Track API versioning
Pin SDKs, review OpenAPI changes, and treat package/version drift as a release checklist item.
Versioning protects integrations from silent drift. Track the API reference, SDK package versions, generated examples, webhook event contracts, and launch notes as one release surface.
Resolve version mismatches before public release
The audit found SDK version evidence that needs package-owner confirmation before hard public promises. Pin versions in your app and verify docs against the package actually published for your environment.
Release review flow
What to track
| Surface | Track |
|---|---|
| API reference | New, changed, deprecated, or removed operations. 0Gate currently uses the reviewed gate-v1.yaml contract with OpenAPI version 2026-05-25. |
| SDKs | Package version, runtime version, and changelog. The audited npm package is @0bit/gate version 0.1.4; the Node runtime user agent still reports gate-node/0.1.0, so treat this as release drift until package owners resolve it. |
| Webhooks | Event names, payload shape, headers, retry behavior. |
| Guides | Code examples, URLs, environment names, and public-safe wording. |
| Product status | Whether a surface is public, partner-confidential, or review-only. |
| Security | Credential handling, origin rules, signature verification, rate limits. |
Changelog discipline
| Change class | Required docs action |
|---|---|
| OpenAPI operation added | Update the public YAML, add or update endpoint docs, and verify guides do not imply access before product approval. |
| OpenAPI schema changed | Update examples, SDK snippets, webhook payload docs, and any tables that mention affected fields. |
| SDK package changed | Run SDK tests, update install/import examples, and note package/runtime version drift if present. |
| Webhook event changed | Update webhook handlers, event-log guidance, replay guidance, and support checklist fields. |
| Product status changed | Update publication status and sidebar labels before changing guide copy. |
| Region/KYC/KYB wording changed | Require Product, Legal, and Compliance review before public docs ship. |
Integration-side policy
type DependencyPolicy = {
gateSdkVersion: string;
openApiReviewedAt: string;
webhookContractReviewedAt: string;
sandboxRegressionPassedAt: string;
owner: string;
};Guardrails
- Pin SDK major and minor versions in production apps.

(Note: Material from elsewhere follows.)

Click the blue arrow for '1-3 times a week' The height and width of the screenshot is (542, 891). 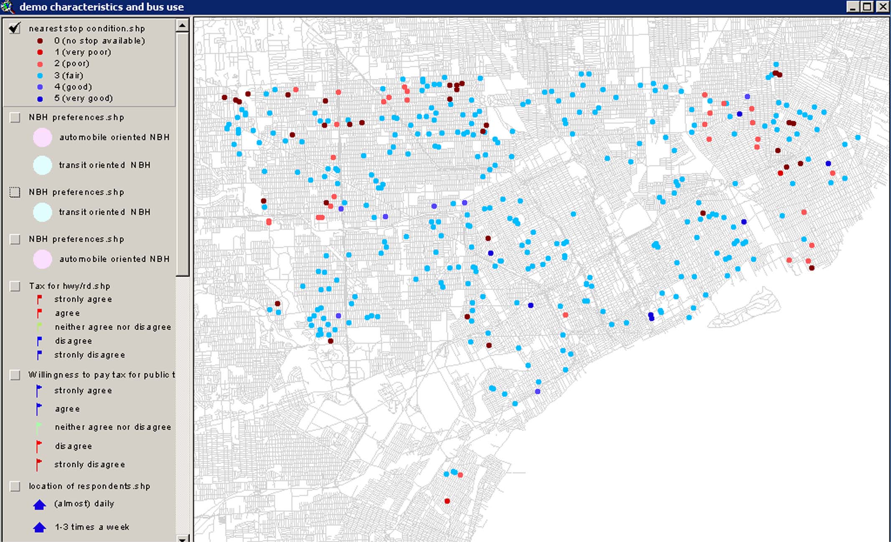click(39, 527)
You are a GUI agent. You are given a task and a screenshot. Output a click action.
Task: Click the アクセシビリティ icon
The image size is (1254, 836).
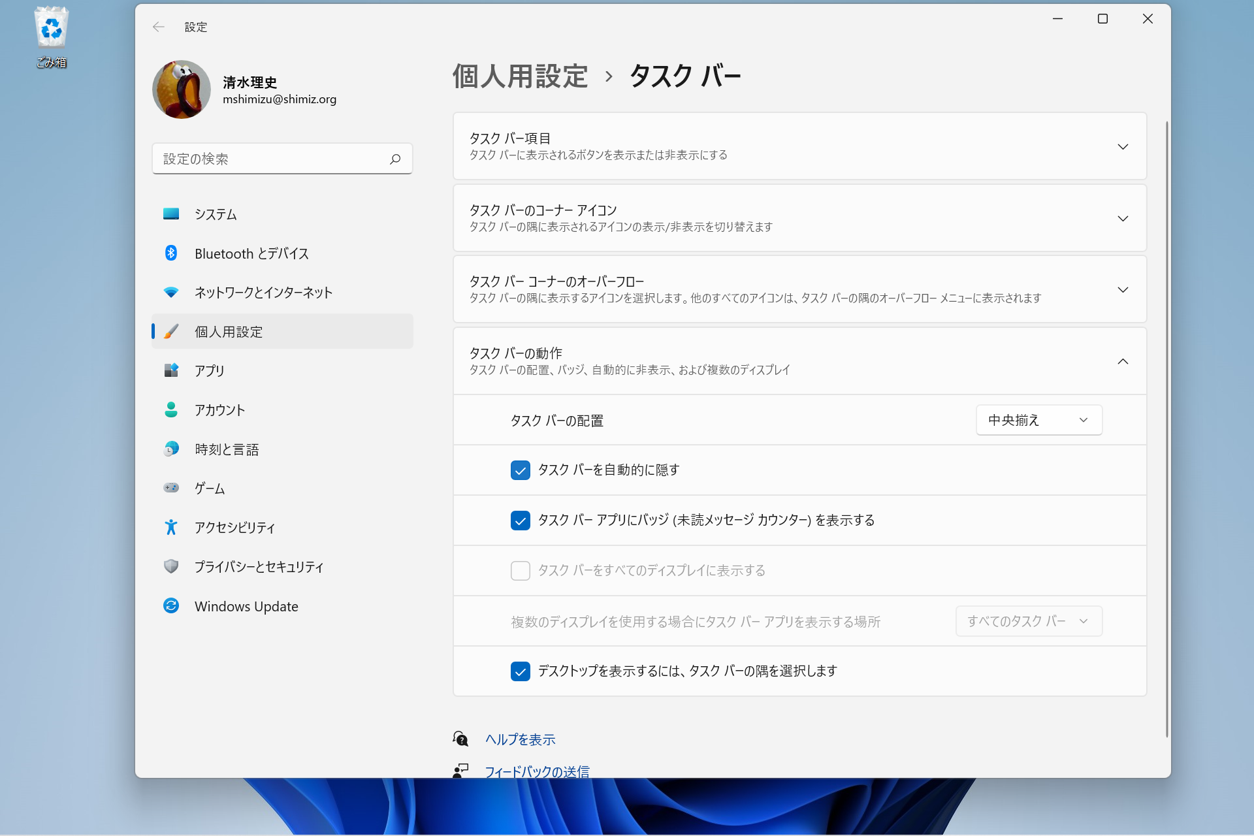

- Review generated code after API reference changes.
- Keep webhook handlers tolerant of unknown event types.
- Do not publish package names, install commands, or versions that have not been confirmed.
- Treat Base, Link, Pools, and compliance wording as higher-review surfaces.
- Link docs releases to the source OpenAPI hash or SDK commit used for examples.
- Keep OpenAPI-backed API docs and handwritten guides in the same release branch.